* Exercise requirements: Rewrite the listing below, swapping "footer" for "bottom bar" and leaving every other word unchanged.
* Begin Material provided *
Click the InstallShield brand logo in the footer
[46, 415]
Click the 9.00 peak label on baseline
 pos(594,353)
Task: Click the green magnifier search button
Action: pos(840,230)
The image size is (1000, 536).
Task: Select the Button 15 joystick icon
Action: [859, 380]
* End Material provided *
* Task response:
Click the InstallShield brand logo in the bottom bar
[46, 415]
Click the 9.00 peak label on baseline
 pos(594,353)
Task: Click the green magnifier search button
Action: pos(840,230)
The image size is (1000, 536).
Task: Select the Button 15 joystick icon
Action: [859, 380]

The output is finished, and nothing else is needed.